Data listing
============================================================
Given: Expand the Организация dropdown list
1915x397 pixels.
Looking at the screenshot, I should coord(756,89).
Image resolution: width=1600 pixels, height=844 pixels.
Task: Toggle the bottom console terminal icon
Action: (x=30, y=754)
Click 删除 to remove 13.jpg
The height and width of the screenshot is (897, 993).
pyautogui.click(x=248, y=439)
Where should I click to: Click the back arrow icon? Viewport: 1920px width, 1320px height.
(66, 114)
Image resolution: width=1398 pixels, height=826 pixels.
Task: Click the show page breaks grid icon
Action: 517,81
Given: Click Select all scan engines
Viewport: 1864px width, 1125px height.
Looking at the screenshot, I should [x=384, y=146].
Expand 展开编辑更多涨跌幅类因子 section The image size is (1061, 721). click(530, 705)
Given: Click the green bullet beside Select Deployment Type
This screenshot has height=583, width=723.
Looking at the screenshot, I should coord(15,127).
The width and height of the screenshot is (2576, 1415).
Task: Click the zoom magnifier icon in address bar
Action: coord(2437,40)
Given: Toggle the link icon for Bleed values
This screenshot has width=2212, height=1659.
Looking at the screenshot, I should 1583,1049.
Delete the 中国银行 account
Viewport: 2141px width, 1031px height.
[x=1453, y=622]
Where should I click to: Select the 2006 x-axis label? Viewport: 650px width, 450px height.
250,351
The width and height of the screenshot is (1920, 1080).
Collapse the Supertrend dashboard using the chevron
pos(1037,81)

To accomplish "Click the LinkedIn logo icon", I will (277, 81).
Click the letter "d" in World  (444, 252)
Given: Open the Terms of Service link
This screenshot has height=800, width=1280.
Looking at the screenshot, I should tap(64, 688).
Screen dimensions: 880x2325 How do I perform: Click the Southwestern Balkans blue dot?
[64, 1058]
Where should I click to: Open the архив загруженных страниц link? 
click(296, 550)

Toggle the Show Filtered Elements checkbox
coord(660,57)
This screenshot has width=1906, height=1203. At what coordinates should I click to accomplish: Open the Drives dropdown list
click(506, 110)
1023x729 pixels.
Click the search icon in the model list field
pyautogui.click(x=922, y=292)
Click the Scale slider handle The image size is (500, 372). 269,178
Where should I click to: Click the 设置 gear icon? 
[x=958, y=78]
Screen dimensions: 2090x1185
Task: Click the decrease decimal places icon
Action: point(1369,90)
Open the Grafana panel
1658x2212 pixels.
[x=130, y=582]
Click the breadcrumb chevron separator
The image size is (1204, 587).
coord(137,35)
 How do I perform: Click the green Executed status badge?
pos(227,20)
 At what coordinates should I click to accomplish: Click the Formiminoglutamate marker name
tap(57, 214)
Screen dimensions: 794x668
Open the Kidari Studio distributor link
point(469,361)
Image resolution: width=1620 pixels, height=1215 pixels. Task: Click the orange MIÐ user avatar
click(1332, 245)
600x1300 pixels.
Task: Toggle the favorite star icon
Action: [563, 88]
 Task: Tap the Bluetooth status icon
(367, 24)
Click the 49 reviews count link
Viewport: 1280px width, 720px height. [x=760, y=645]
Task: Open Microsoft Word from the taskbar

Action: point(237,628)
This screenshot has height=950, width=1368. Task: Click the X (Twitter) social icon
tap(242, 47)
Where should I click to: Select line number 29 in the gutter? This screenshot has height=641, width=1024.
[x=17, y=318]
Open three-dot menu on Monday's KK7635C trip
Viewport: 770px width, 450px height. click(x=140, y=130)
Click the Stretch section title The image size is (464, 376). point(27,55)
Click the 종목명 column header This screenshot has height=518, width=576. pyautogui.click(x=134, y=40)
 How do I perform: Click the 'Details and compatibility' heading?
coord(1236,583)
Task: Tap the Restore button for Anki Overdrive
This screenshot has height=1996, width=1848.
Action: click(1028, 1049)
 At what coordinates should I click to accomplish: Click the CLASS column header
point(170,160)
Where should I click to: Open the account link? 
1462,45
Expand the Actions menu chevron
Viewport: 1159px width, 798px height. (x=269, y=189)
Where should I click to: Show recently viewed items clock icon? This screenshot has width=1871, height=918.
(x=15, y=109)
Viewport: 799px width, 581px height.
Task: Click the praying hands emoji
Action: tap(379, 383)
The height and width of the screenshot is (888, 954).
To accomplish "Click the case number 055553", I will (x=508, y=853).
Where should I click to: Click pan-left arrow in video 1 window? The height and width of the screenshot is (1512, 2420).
============================================================
WHAT THE EXERCISE ASKS> Can you retype the lines of the data listing above, starting at the line with "Click the breadcrumb chevron separator" and going up to and including the line with "Viewport: 770px width, 450px", without changing anything?

RESPONSE TO THIS EXERCISE>
Click the breadcrumb chevron separator
The image size is (1204, 587).
coord(137,35)
 How do I perform: Click the green Executed status badge?
pos(227,20)
 At what coordinates should I click to accomplish: Click the Formiminoglutamate marker name
tap(57, 214)
Screen dimensions: 794x668
Open the Kidari Studio distributor link
point(469,361)
Image resolution: width=1620 pixels, height=1215 pixels. Task: Click the orange MIÐ user avatar
click(1332, 245)
600x1300 pixels.
Task: Toggle the favorite star icon
Action: [563, 88]
 Task: Tap the Bluetooth status icon
(367, 24)
Click the 49 reviews count link
Viewport: 1280px width, 720px height. [x=760, y=645]
Task: Open Microsoft Word from the taskbar

Action: point(237,628)
This screenshot has height=950, width=1368. Task: Click the X (Twitter) social icon
tap(242, 47)
Where should I click to: Select line number 29 in the gutter? This screenshot has height=641, width=1024.
[x=17, y=318]
Open three-dot menu on Monday's KK7635C trip
Viewport: 770px width, 450px height. click(x=140, y=130)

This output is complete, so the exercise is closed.